Some starting points

I confess I have failed 2 times with bringing a (neo)monastic idea to life, once in Croatia (Mljet) and once in Austria (Neuberg) but this is exactly why am I standing here. The thought must be spread first, even before we look at a particular building or site.

When we were talking about the idea of opening underused monasteries of the catholic church to well - reviewed communities of inspiration and vision in Rome in 2002, I used a metaphor. I said as each one of the catholic orders fulfills a great role in the great family of the church, we need to ask if there is a similar possibility of a concert of cultures and religions, a global family of mankind working for a common goal. At that time, the church reacted negatively to this thought.

But those who want to oppose the growing religious tensions must set a practical example. What if religious communities around the world would engage in knowledge cooperation of various kinds, in simple subjects they could possibly agree on? Fields like technology, healing, arts allow many complemeting visions, views and solutions to be exchanged and assembled. Maybe existing monasteries or wats could engage in also becoming experimental laboratories to live light on this earth, to use the infinite power of nature to replenish and renew itself, to arrange life in flows.

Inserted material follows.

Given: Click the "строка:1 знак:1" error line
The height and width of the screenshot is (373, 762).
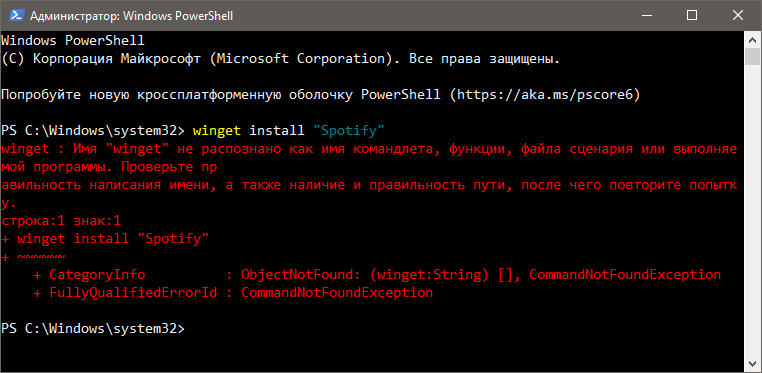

At the same time, we need to look at non-religious intentional communities that want to intensify their work. A good example is the free software movement, that already uses the coming together in physical places to achieve difficult tasks.


A far fledged vision

Many of you might be familiar with the novel "The Glass Bead Game" by Hermann Hesse. In this novel which is set to describe a 23rd century reality a neomonastic tradition has successfully re-established a public education system after a so called "Age of Feuilletonism" that resembles our age.

What is interesting about this novel, is that science, art and spirituality merge in an interesting proposal. The glass bead game is even superior to mathematics and music. "It is a game that encopasses all contents and values of our culture, it plays with them as, say, a painter - in the great age of the arts - might have played with the colors on his palette. All the insights, noble thoughts, and works of art that the human race has produced in its creative eras; and all that subsequent periods of scholarly study have reduced to concepts and converted into intellectual values - the Glass Bead Game player plays all of that like the organist on an organ. And this organ has attained an almost unimaginable perfection; its manuals and pedals range over the entire intellectual cosmos; its register are almost beyond number. Theoretically the whole content of the world in all details relevant to insight and understanding could be recreated with this game.“

This is a concept of almost religious reverence. The goal of the monastic life, to get in touch with the essence of creation, is achieved by the combination of science and play.

I want to point to an ongoing development in the intellectual world that in a very exciting way seems to fulfil Hesses prophecy. Recently Christopher Alexander published his book "The Nature Of Order" in which he claims that science so far has been unable to understand the nature of life and the nature of a living, evolving universe. By understanding that there are laws of spontaneous, self - organizing order, that even without the presence of a master controller this universe is constantly and intelligently designing and redesigning itself, we come to a point very similar to what religion was looking for. We understand that humans can either be a destructive force or join in to a development that is much older and greater than us. We understand that we are players and we can aply the rules correctly and start to really take care the living reality around us. This is the key to oneness, wholeness and ataining the best possibility of our self. So the Glass Bead Game might just become reality."